Scanlon pants with relief.
A worm. Some stupid fucking roundworm on my faceplate and I thought I was going to die, I thought—

Oh Christ. I've made a complete fool of myself.

He looks around. Brander, hanging off his right shoulder, points to the gory remnants sticking to the helmet. "If it ever really cracked you wouldn't have time to complain. You'd look just like that."

Scanlon clears his throat. "Thanks. Sorry, I— well, you know I'm new here. Thanks."

"By the way."

Clarke's voice. Or what's left of it, after the machinery does its job. Scanlon flails around until she comes into view overhead.

"How long are you going to be checking up on us?" she asks

Neutral question.

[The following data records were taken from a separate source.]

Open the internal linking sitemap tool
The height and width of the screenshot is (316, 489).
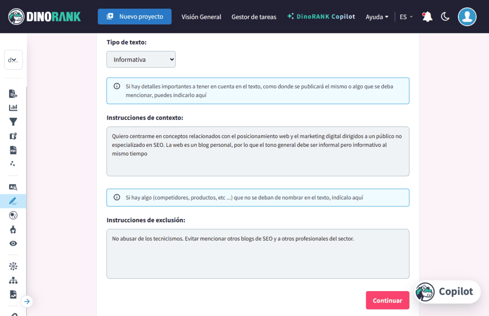point(13,280)
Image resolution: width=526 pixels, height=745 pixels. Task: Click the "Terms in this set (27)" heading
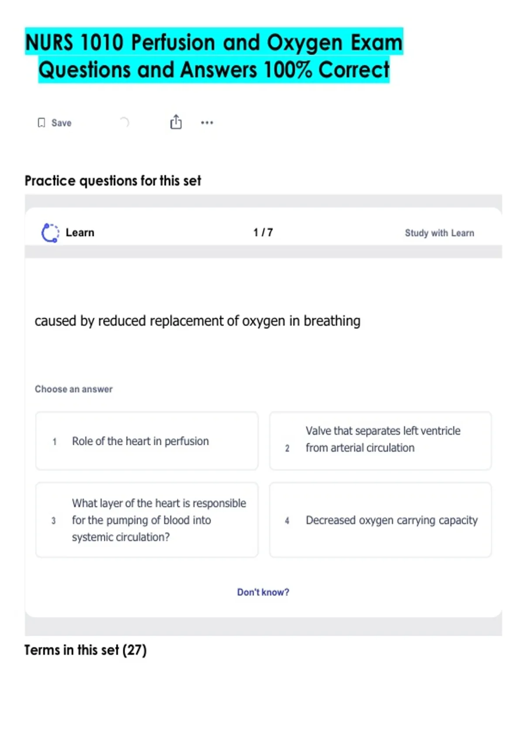point(85,650)
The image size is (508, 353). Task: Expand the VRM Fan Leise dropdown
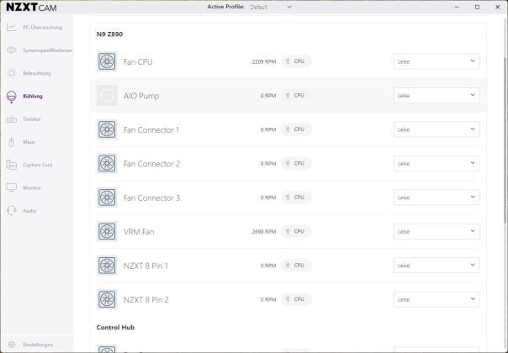coord(437,231)
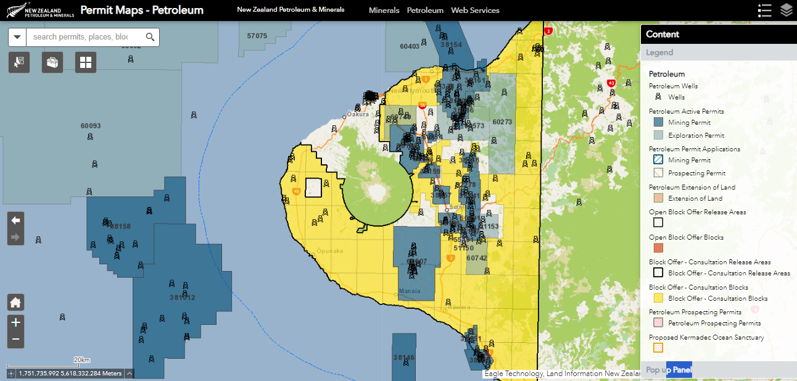Click the search magnifier icon

(150, 37)
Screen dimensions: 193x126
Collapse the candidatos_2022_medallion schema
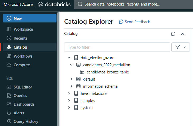pyautogui.click(x=71, y=65)
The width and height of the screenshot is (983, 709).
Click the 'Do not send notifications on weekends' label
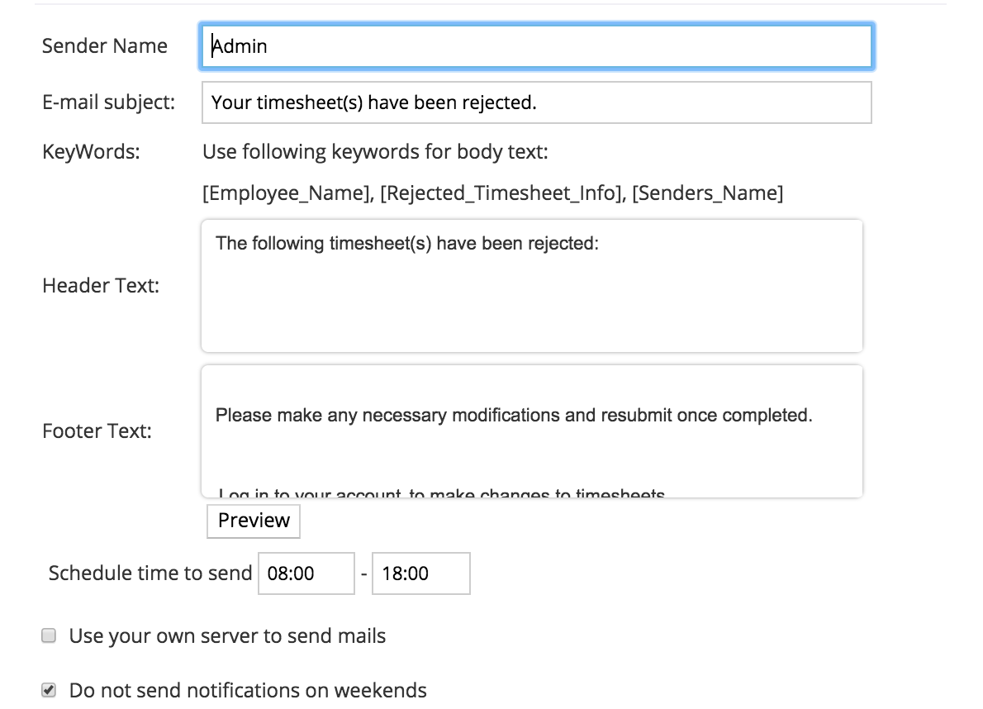[248, 690]
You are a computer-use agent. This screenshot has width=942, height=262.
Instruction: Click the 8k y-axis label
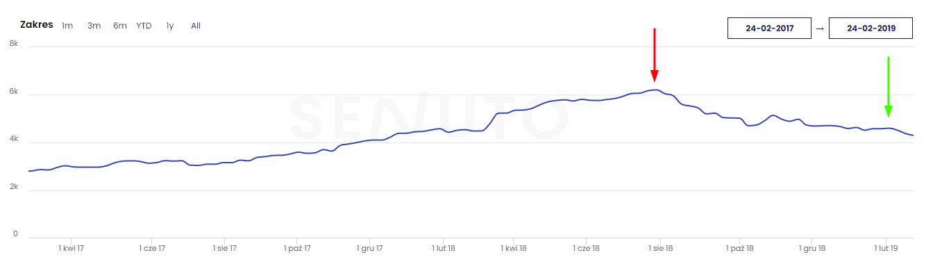click(x=13, y=43)
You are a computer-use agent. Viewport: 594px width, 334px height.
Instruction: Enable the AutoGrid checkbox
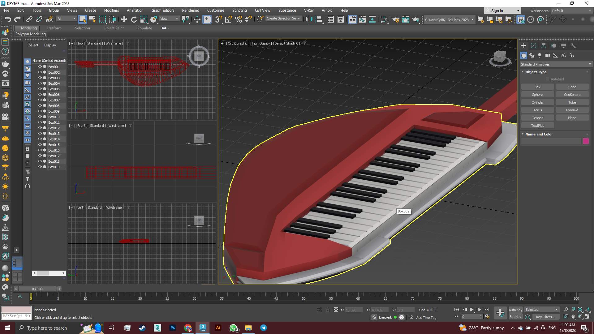[x=548, y=79]
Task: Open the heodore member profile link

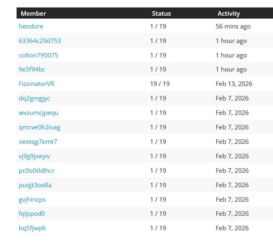Action: tap(31, 26)
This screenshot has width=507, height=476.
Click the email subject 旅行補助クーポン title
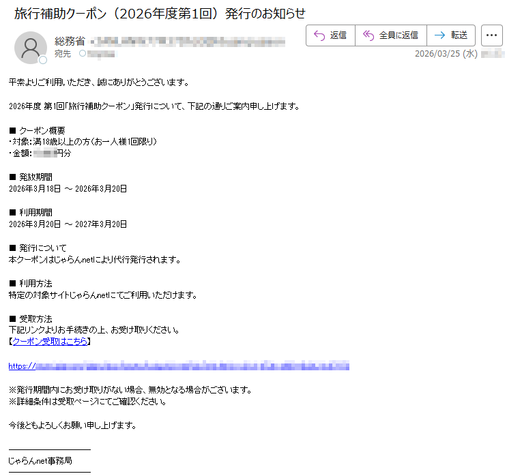(160, 14)
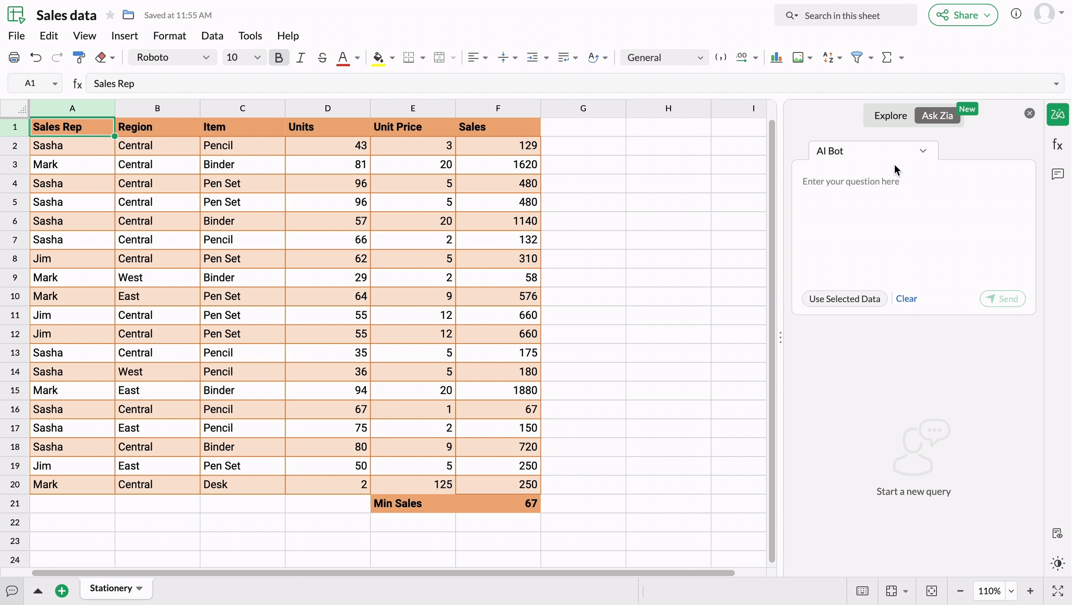Click the Insert Chart icon
Viewport: 1072px width, 605px height.
pyautogui.click(x=776, y=57)
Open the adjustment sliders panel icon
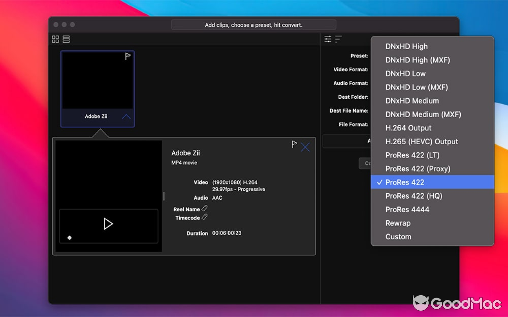This screenshot has height=317, width=508. (328, 39)
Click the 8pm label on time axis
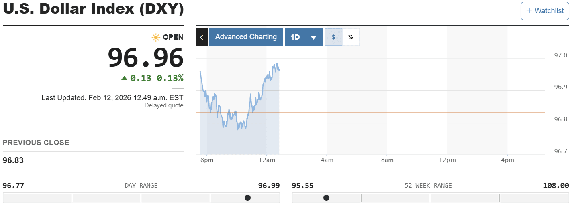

Perfectly reasonable.

In fact, you've got to wonder why nobody asked it before...

"A week at least." His heart is slowing down again. "Maybe two. As long as it takes to make sure things are running smoothly."

She's silent for a second. Then: "You're lying." It doesn't sound like an accusation, somehow; just a simple observation. Maybe it's the vocoder.

"Why do you say that?"

She doesn't answer. Something else does; not quite a moan, not quite a voice. Not quite faint enough to ignore.

Scanlon feels the abyss trickling down his back. "Did you hear that?"

Clarke slips down past him to the seabed, rotating to keep him in view. "Hear? What?"

"It was— " Scanlon listens. A faint tectonic rumble. That's all. "Nothing."

She pushes off the bottom at an angle, slides up through the water to Brander. "We're on shift," she buzzes at Scanlon. "You know how the 'lock works."

The vampires vanish into the night.

Beebe shines invitingly. Alone and suddenly nervous, Scanlon retreats to the airlock.

But I wasn't lying. I
wasn't. He hasn't had to, yet. Nobody's asked the right questions.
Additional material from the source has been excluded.